Move several meters to the side in the meadow just because some guys want to play soccer? Yeah, where are we going? From Micky Beisenherz
Getting a ball in the face can be a powerful sign of civic self-determination. At least that’s what I had to read from the reaction of a woman I recently met.
There is this meadow in the Hamburg district of Ottensen, where I regularly play with a few friends, somewhere between the town hall and the church. Every Sunday. When the weather is nice, it can of course happen that others also come there, for example to sunbathe a bit.
‘I’ve never been asked anything like that!’
Most of them can measure the not exactly defined playing field and simply group around it. The meadow is big enough. Not so the woman who, shortly before kick-off, was leaning against her shopping trolley on the lawn and looking dreamily into the sun. Until I pushed myself between them and this very one. In the friendliest used car dealer tone, I asked whether she would be able to enjoy the day a few meters further on, since she was sitting in the middle of our field and that was not so pleasant for her either. ‘No,’ was her gruff reply. ‘I’ve never been asked anything like that!’
Micky Beisenherz: Sorry, I’m private here
My name is Micky Beisenherz. I’m a world star in Castrop-Rauxel. I have to pay for everything myself elsewhere. I am a multimedia
(In) grocery store. Author (Extra3, jungle camp), presenter (ZDF, NDR, ProSieben, ntv), podcast host (‘Apocalypse and filter coffee’), occasional cartoonist. There are things that I notice. Sometimes even get upset. And since the impulse control is constantly jammed, they have to get out. My religious symbol is the crosshair. The razor blade is my dance floor. And just now my feet are itching again.

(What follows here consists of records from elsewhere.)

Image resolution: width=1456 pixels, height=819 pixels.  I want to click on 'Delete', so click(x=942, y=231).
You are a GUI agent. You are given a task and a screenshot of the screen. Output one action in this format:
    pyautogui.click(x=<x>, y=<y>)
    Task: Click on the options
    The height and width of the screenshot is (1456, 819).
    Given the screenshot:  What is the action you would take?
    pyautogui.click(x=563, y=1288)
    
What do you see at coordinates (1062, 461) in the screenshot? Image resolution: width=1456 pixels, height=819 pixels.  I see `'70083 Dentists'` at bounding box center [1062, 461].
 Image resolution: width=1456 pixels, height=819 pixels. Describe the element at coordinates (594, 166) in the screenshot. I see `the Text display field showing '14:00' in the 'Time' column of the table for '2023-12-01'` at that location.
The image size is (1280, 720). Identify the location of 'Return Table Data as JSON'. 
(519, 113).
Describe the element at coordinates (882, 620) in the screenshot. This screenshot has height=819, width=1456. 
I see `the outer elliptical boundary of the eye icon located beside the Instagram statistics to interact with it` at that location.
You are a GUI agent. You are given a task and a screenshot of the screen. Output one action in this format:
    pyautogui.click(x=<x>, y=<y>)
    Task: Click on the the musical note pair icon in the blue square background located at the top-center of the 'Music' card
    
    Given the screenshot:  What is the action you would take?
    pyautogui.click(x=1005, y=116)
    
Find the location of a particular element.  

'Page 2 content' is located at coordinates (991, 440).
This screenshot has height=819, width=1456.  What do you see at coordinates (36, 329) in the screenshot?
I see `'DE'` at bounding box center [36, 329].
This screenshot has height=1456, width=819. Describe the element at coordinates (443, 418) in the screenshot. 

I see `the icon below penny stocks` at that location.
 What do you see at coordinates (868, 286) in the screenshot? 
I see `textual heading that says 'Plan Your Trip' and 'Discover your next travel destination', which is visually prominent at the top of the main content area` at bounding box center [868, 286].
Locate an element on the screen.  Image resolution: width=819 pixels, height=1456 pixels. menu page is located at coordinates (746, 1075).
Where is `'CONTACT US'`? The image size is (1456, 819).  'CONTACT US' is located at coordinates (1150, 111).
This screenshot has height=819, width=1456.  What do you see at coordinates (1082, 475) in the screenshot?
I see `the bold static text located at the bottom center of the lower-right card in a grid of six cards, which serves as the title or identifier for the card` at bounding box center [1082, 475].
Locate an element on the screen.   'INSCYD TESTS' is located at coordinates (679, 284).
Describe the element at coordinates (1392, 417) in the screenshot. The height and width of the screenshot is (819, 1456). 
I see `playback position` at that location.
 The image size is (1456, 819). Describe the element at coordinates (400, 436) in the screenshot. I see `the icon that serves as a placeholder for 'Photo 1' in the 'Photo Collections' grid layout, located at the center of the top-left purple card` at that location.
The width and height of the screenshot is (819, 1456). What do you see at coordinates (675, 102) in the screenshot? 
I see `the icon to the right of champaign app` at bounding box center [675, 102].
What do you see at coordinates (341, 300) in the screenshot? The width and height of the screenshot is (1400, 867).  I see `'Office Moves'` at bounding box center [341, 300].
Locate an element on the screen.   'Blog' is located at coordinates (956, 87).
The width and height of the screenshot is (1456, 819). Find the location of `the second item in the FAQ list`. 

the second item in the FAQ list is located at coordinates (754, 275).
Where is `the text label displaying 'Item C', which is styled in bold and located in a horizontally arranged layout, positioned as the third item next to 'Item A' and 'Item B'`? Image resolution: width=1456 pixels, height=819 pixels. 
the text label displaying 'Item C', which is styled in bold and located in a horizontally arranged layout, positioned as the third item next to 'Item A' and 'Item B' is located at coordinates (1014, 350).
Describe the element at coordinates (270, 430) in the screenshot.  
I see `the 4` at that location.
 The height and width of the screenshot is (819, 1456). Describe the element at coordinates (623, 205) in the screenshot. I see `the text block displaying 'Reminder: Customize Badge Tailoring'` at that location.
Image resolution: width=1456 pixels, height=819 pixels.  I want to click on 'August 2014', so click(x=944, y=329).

And so it happened that we kicked, of course, but as an additional challenge had a lady sitting at the height of the center circle, who had to be skilfully played around or flanked past her so as not to hit her. The feeling of having asserted oneself as an individual against the interests of a community apparently pushed all fears of injury into the background. A remarkable attitude that reminded me of the time in the Ruhr area when we often played with twenty men (and women) on a football field that belonged to some institution. It happened that employees even showed up on their Sunday off, just to prevent two dozen people between 12 and 70 from playing together because ‘that is not allowed’ and ‘if everyone would do it’.
So even before Corona there was this deep longing for self-efficacy, which is most likely to be felt when as an individual you have ‘cleared’ as many people as possible at the same time. A kind of people bowling, in order to be able to briefly forget your own impotence as an individual.
Germany has 83 million law enforcement officers
I mean, when the European hamster or yellow-bellied toad doom a construction project to failure, they are not doing it on purpose. They are just there and innocently exist. Humans, on the other hand, proactively decide whether or not to overturn an entire old town festival due to their complaint about noise nuisance.
Germany is the place in the world where someone turns up at the most beautiful spots after five minutes at the latest to tell you that there is no way you can be there. Nothing against lustful self-indulgence, of course, but it should be controlled. 83 million law enforcement officers.
On the other hand: How many attacks has the regulation-friendly average Uwe prevented by saying briefly in the subway: ‘Sorry, I think this is your suitcase that you left there.’
You also have to be grateful.
Whether it serves the general public as a picnicker on a soccer field to catch a cross pass from the opposing team with the nasal bone remains questionable.